Aim of the exercise - Pictures excluded, output the lines of the data below between the one holding "At what coordinates" and the one holding "The width and height of the screenshot is (1568, 492).", inclusive, exactly as they stand.

(Stored data)
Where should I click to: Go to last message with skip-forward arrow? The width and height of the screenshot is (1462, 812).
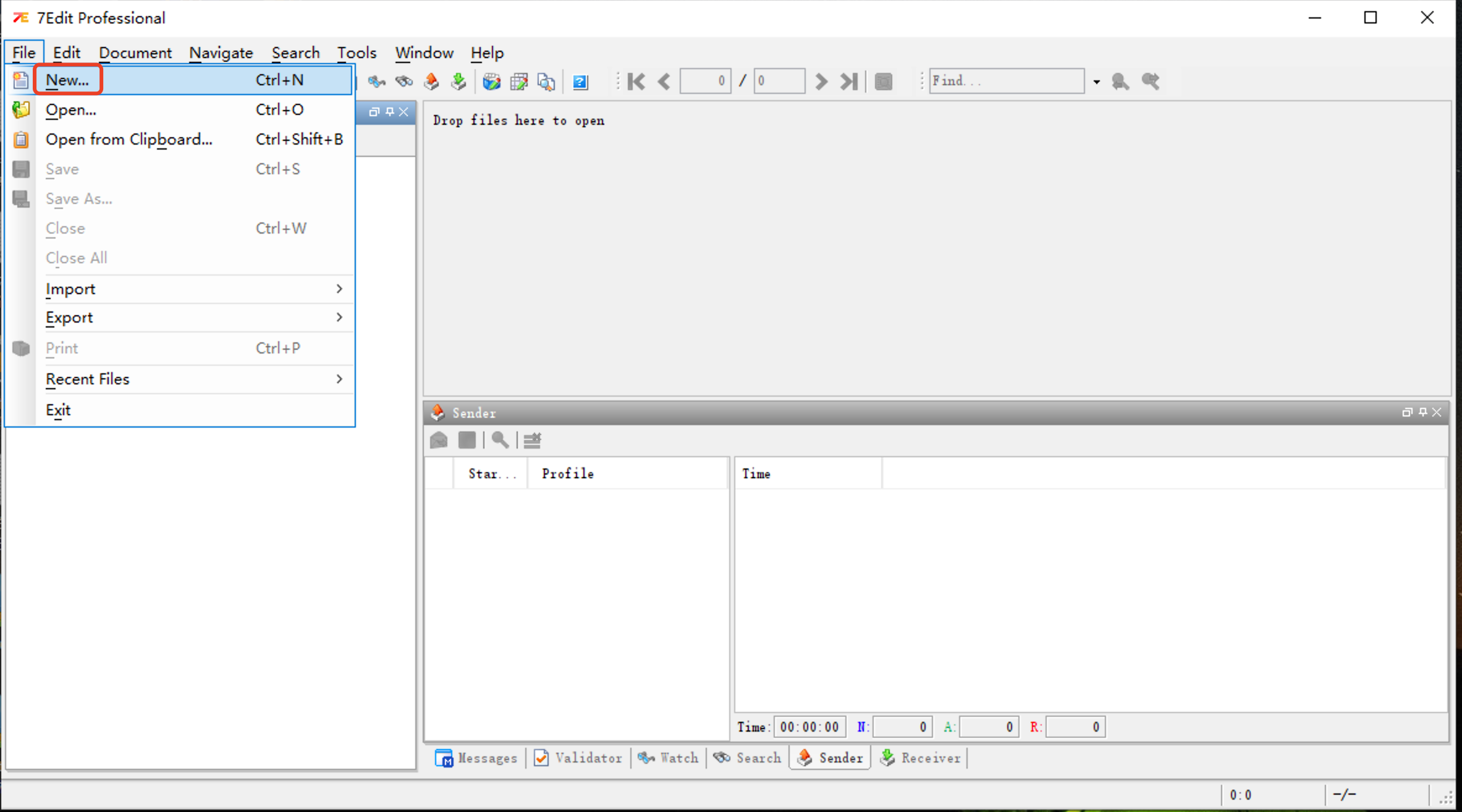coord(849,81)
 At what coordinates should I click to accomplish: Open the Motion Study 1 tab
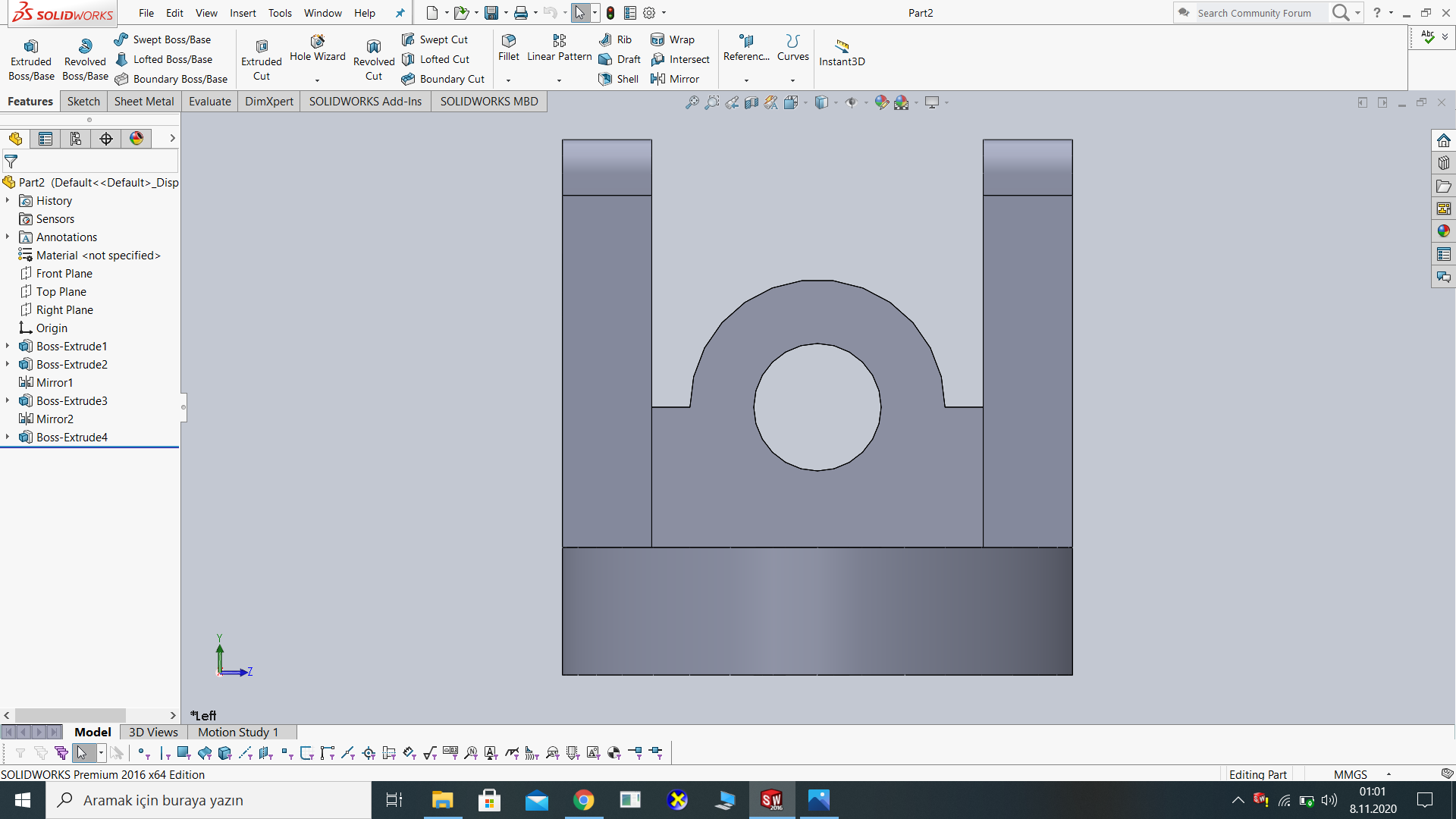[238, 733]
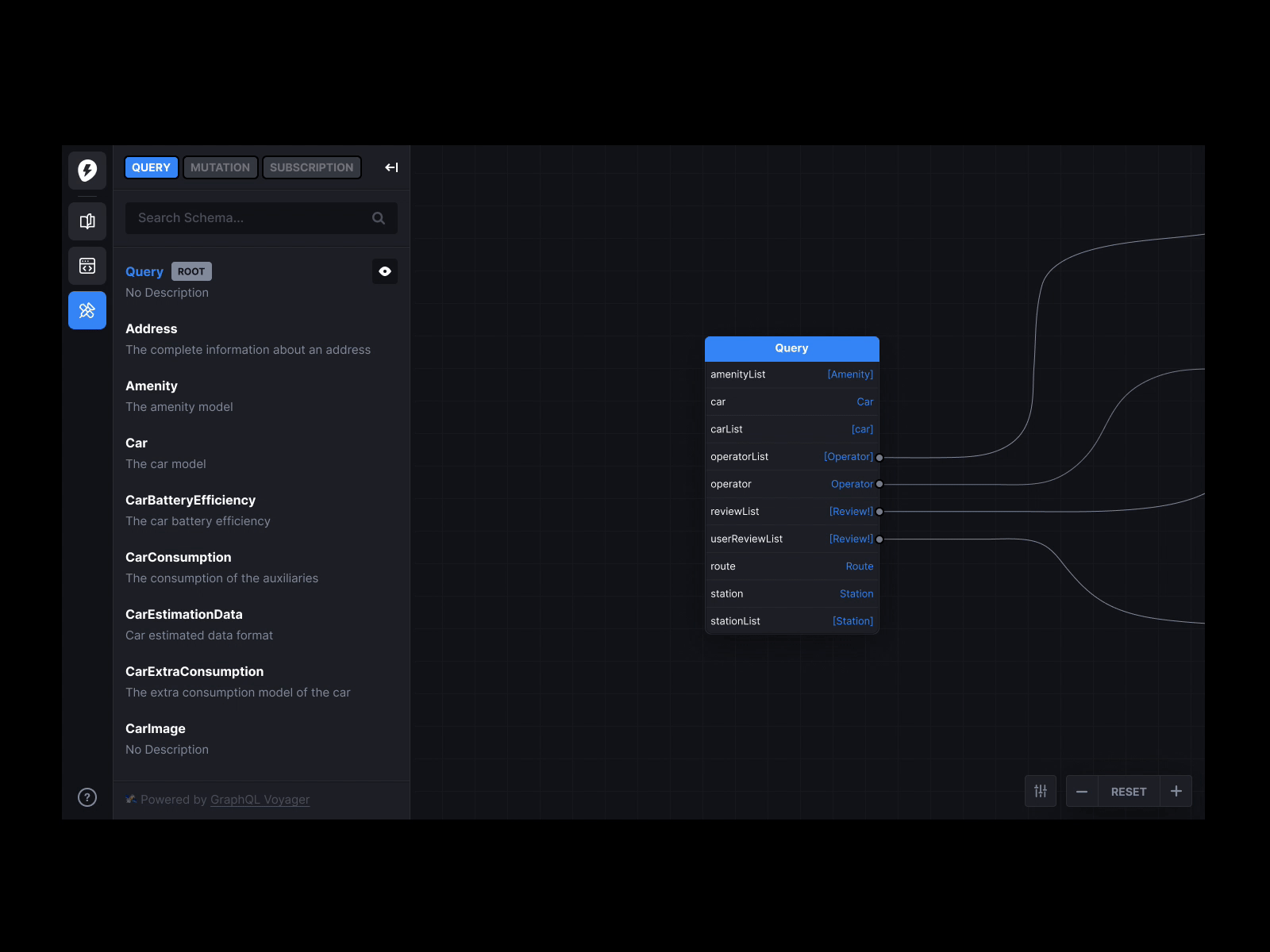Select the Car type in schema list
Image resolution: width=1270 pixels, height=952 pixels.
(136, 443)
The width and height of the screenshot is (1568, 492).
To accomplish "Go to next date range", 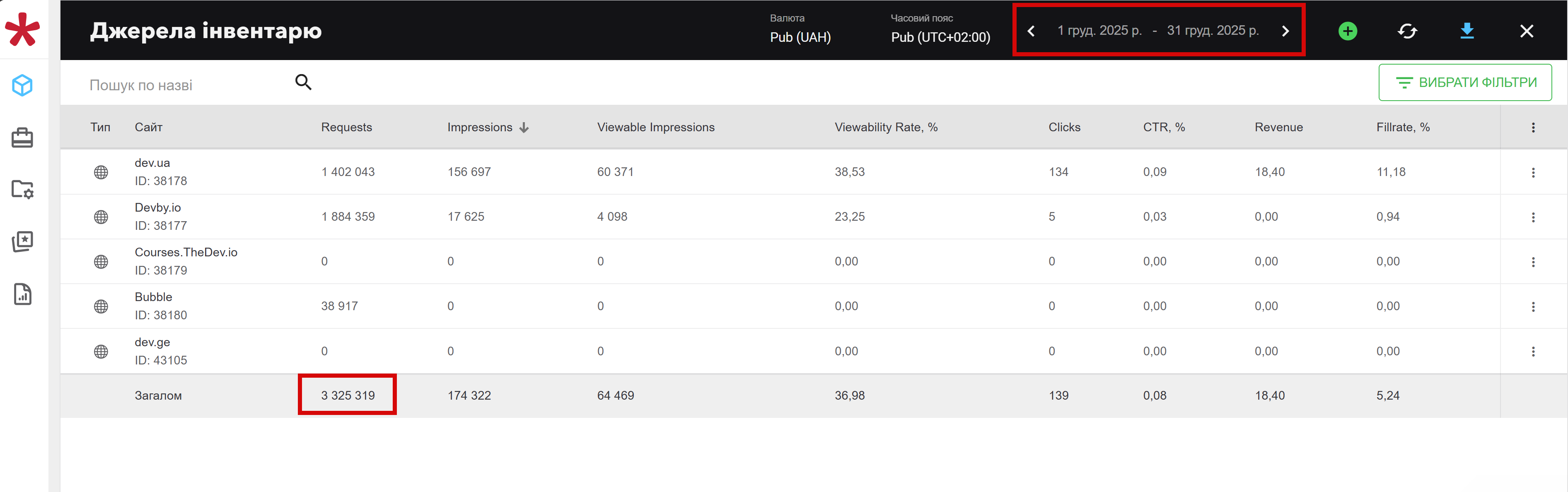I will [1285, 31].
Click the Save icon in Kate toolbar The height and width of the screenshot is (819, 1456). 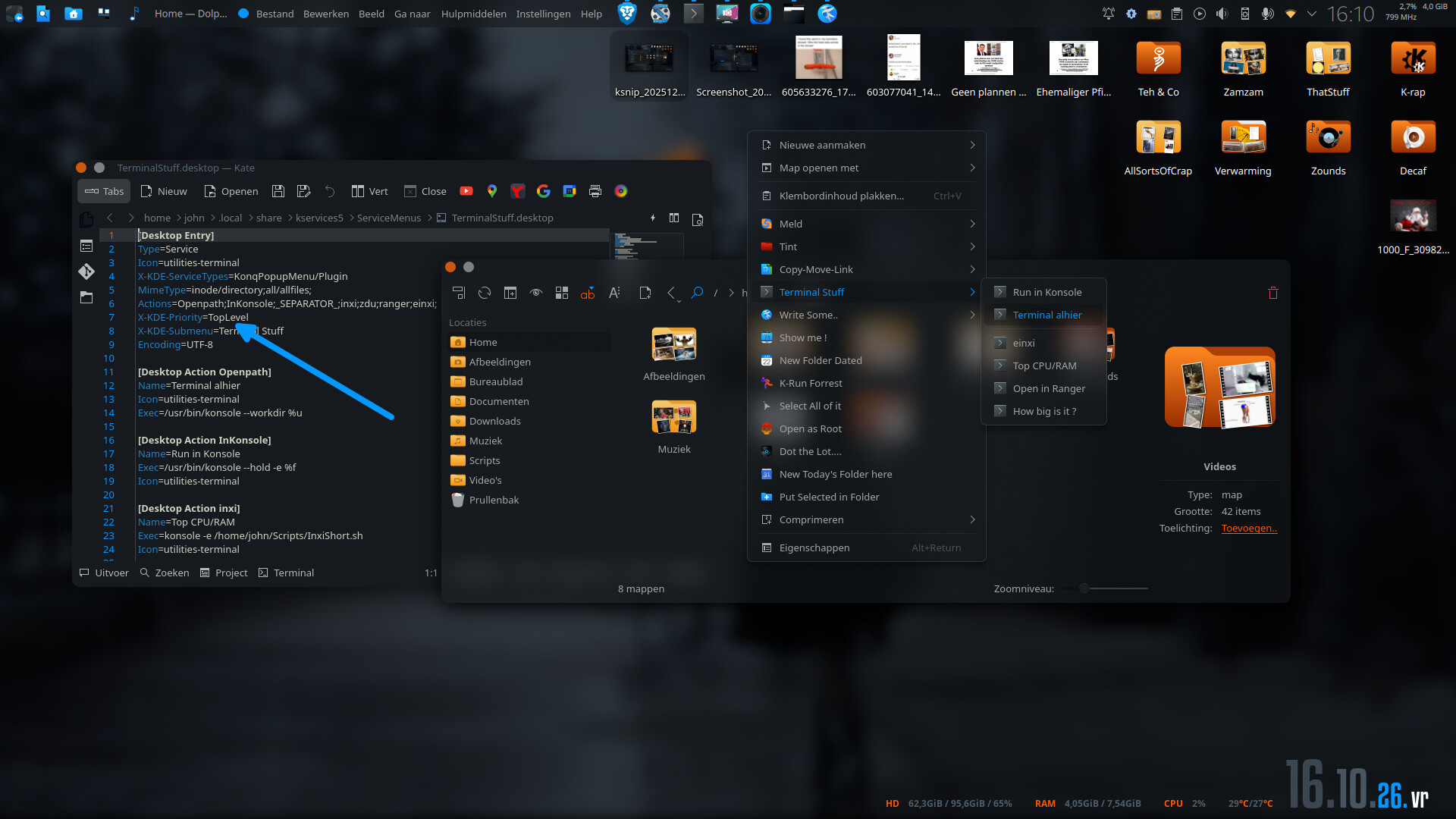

Exercise result -
 At what coordinates should I click to accomplish: Open the Motion Study 1 tab
[238, 733]
Select the Car type in schema list
Image resolution: width=1270 pixels, height=952 pixels.
(136, 443)
The width and height of the screenshot is (1568, 492).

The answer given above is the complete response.